He went on his way toward the Castle, while we turned our faces for Agar's Plough and the best game in the world.

[!-- H2 anchor --]

JULY.

Our Parliamentary Candidate—or Prospective Candidate, as we cautiously call him—has been visiting us, and invited me to sit on the platform and give the speeches my moral support. I like our candidate, who is young, ardent, good-natured, and keeps his temper when he is heckled; seems, indeed, to enjoy being heckled, and conciliates his opponents by that bright pugnacity which a true Briton loves better than anything else in politics. I appreciate, too, the compliment he pays me. But I wish he would not choose to put his ardour in competition with Sirius and the dog-days; and I heartily wish he had not brought down Mr. Blank, M.P., to address us in his support.

Mr. Blank and I have political opinions which pass, for convenience, under a common label. Yet there are few men in England whose attitude of mind towards his alleged principles I more cordially loathe. Not to put too fine a point upon it, I think him a hypocrite. But he has chosen the side which is mine, and I cannot prevent his saying a hundred things which I believe.

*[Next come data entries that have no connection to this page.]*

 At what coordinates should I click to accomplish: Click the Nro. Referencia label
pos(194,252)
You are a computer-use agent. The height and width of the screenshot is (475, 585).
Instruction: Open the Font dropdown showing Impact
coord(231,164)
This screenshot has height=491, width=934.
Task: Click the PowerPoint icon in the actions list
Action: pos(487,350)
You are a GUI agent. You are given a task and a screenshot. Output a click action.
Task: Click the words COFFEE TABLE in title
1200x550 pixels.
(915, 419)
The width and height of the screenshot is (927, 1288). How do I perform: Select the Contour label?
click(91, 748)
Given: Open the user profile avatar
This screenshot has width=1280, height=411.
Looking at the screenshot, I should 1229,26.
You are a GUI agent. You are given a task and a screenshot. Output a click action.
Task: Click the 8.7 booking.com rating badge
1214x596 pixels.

We will suppose that Mr. Blank is a far honester fellow than I am able to think him. Still, and at the best, he is a sort of composite photograph of your average Member of Parliament—the type of man to whom Great Britain commits the direction of her affairs and, by consequence, her well-doing and her well-being and her honour. Liberal or Conservative, are not the features pretty much the same? a solid man, well past fifty, who has spent the prime of his life in business and withdrawn from it with a good reputation and a credit balance equally satisfactory to himself and his bankers. Or it may be that he has not actually retired but has turned to politics to fill up those leisure hours which are the reward or vexation (as he chooses to look at them) of a prosperous man of business; for, as Bagehot pointed out, the life of a man of business who employs his own capital, and employs it nearly always in the same way, is by no means fully employed. "If such a man is very busy, it is a sign of something wrong. Either he is working at detail, which subordinates would do better, or he is engaged in too many speculations." In consequence our commerce abounds with men of great business ability and experience who, being short of occupation, are glad enough to fill up their time with work in Parliament, as well as proud to write M.P. after their names. For my part I can think of nothing better calculated to reassure anyone whose dreams are haunted by apprehensions of wild-cat legislative schemes, or the imminence of a Radical millennium, than five minutes' contemplation of our champions of progress as they recline together, dignified and whiskered and bland, upon the benches of St. Stephen's.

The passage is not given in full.